The Collected Works of Algernon Blackwood (10 Novels & 80+ Short Stories in One Edition). Algernon Blackwood
She was as proud of her load of years as an old gentleman of his thick hair. 'Say exactly what you think. And don't guess too low, mind.' Her numerous stories were self-repeaters.
Miss Waghorn's memory was a source of worry and anxiety to all except the children, who mercilessly teased her. She loved the teasing, though but half aware of it. It was their evil game to extract as many of her familiar stories as possible, one after another. They knew all the clues. There was the Cornishman—she came from Cornwall—who had seen a fairy; his adventure never failed to thrill them, though she used the same words every time and they knew precisely what was coming. She was particularly strong on family reminiscences:—her father was bald at thirty, her brother's beard was so long that he tied it round his neck when playing cricket; her sister 'had the shortest arms you ever saw.' Always of youth she spoke; it was pathetic, so determined was she to be young at seventy. Her family seemed distinguished in this matter of extremes.
But the superiority of Cornish over Devonshire cream was her piece de resistance.
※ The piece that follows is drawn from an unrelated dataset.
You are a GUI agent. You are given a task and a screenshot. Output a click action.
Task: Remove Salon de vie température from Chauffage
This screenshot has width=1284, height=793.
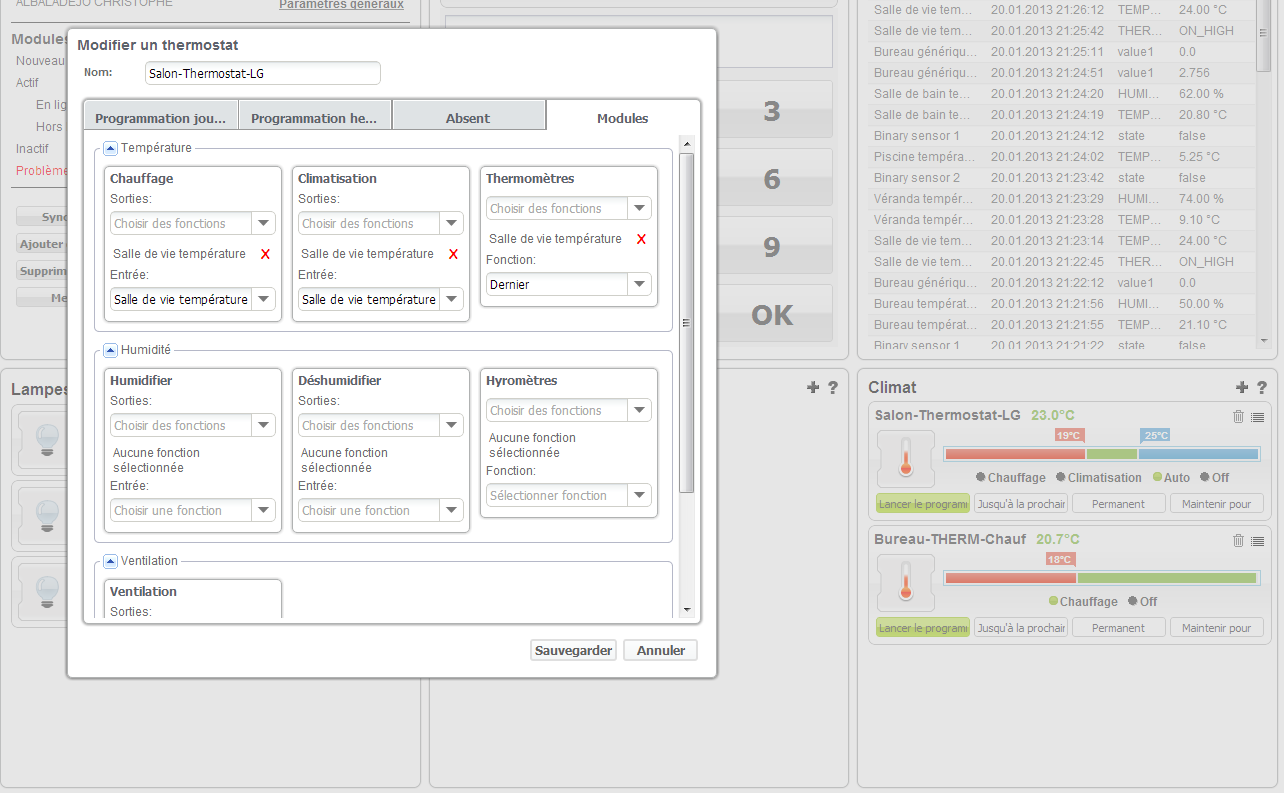[x=265, y=254]
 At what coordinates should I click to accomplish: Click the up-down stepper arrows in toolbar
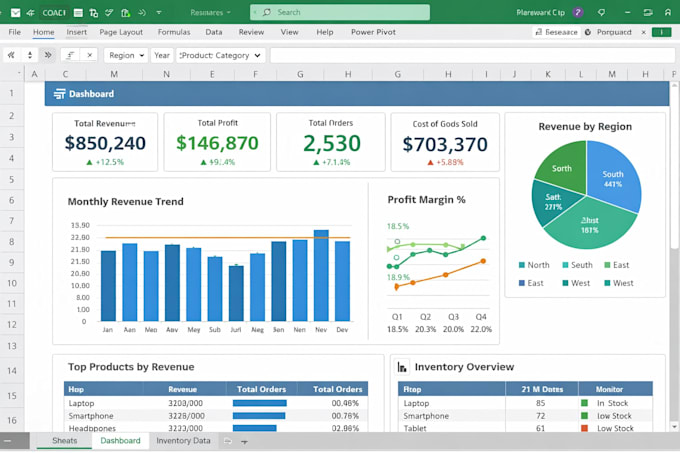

Monkey need merely whisper—Miss Waghorn's acuteness of hearing was positively uncanny—'Devonshire cream is what I like,' to produce a spurt of explanation and defence that lasted a good ten minutes and must be listened to until the bitter end.
Jimbo would gravely inquire in a pause—of a stranger, if possible, if not, of the table in general—
'Have you ever seen a fairy?'
'No, but I've eaten Cornish cream—it's poison, you know,' Monkey would reply. And up would shoot the keen old face, preened for the fray.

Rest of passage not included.